The sprawling UPS S.M.A.R.T Hub in Atlanta is akin to an industrial Santa’s workshop. As trucks arrive with deliveries, in lieu of elves, 18 miles of conveyor belt shuttle gifts, decorations and even food through the 1.2 million-square-foot processing facility, to be moved across the region, or even across the country.
On Wednesday, one such delivery was a truckload of Honey Baked Ham products.
About 80% of the Alpharetta-based food retailer’s e-commerce orders are placed during the holidays, Honey Baked Ham chief supply officer Greg Hundt said. That means hundreds of thousands of hams, turkeys and sides will move through UPS trucks, planes and processing facilities over the next five weeks to land at customers’ front doors just in time for their holiday dinner.
Credit: Miguel Martinez-Jimenez
Credit: Miguel Martinez-Jimenez
Over the course of a more than 30-year partnership between Honey Baked Ham and UPS, the two Atlanta companies have learned to start planning for the season months in advance. The stakes are high when a family’s holiday dinner is on the line.
“Getting things there on time if it’s part of a family meal, part of a holiday tradition, it’s critically important,” Hundt said.
Many of the Honey Baked Ham products passing through Atlanta’s UPS S.M.A.R.T Hub will move via UPS ground shipping around this region of the country, Hundt said. Others could be put on a plane depending on how well-stocked other U.S. regions are.
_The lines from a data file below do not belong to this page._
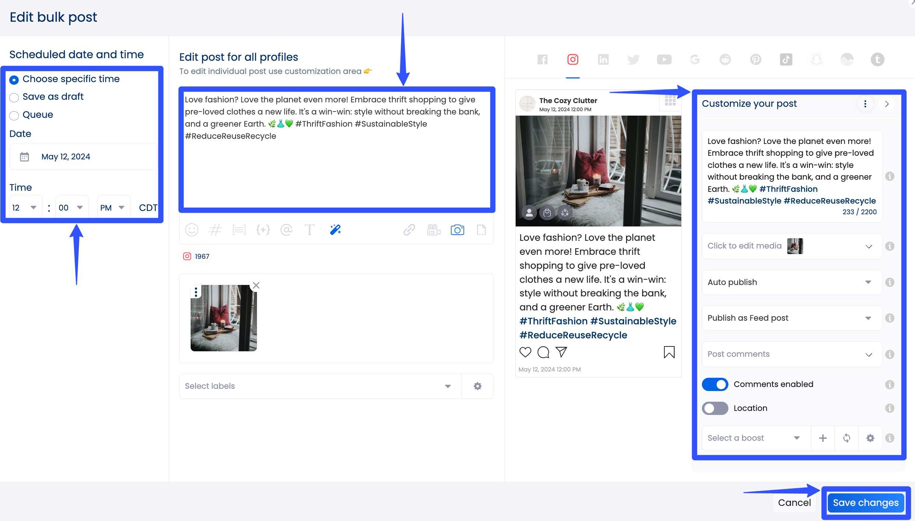Viewport: 915px width, 521px height.
Task: Click the Cancel button
Action: [x=794, y=502]

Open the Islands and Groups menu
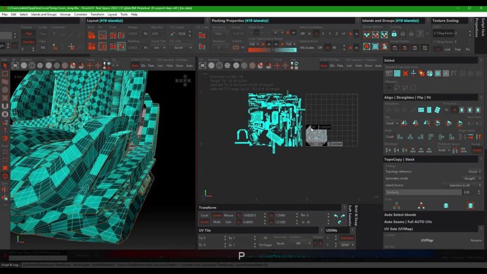click(x=44, y=14)
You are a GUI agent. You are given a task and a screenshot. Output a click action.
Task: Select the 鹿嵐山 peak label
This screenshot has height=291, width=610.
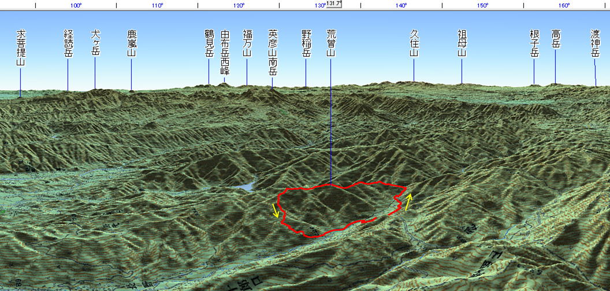click(x=132, y=43)
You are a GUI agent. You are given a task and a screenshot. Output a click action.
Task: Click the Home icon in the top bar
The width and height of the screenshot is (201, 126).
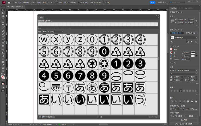click(9, 3)
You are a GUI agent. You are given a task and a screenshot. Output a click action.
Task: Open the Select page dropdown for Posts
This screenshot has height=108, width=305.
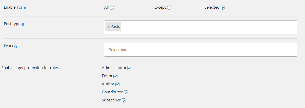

For the Honey Baked Ham team, holiday planning begins right after Easter, their third busiest holiday, Hundt said. In order for customers to enjoy their hams and turkeys safely, the package must arrive to a person’s doorstep 48 hours after its shipped. Any later and the food will no longer be safe for consumption and the Honey Baked Ham company will owe someone a new ham or bird. The nature of shipping a perishable product makes preplanning all the more important, Hundt said.
The food is shipped frozen, and after the two-day transportation period, it arrives still frozen or partially thawed on a customer’s doorstep.
Post-Easter preparations begin with “reading the tea leaves” on what the companies think the next holiday season will bring, Hundt said. UPS and Honey Baked Ham forecast a plan with a by month, by week and by day estimate of their e-commerce shipments for the coming season.
Credit: Miguel Martinez-Jimenez
Credit: Miguel Martinez-Jimenez
This means considering what product demands will look like, Hundt said. Holiday spending for this year is projected to reach $902 per person on average, about $16 more than the previous 2019 record, according to the National Retail Federation. Of that per person average, $261 will include food, candy, decorations and other holiday items. It’s a trend Hundt said they’ve also noticed over the years as more people gift Honey Baked Ham to loved ones.
And with one less week between Thanksgiving and Christmas this year, the preplanning is extra important, specifically when it comes to alerting customers of this shortened period and sending out reminders to buy their birds early. When customers wake up on Black Friday, the Honey Ham team will remind customers that they’re even closer to Christmas this year than usual, Hundt said. The earlier people order their spreads, the less strain it places on UPS and Honey Ham in those busy days leading up to the holidays.
“It’s in our interest to shape demand,” Hundt said.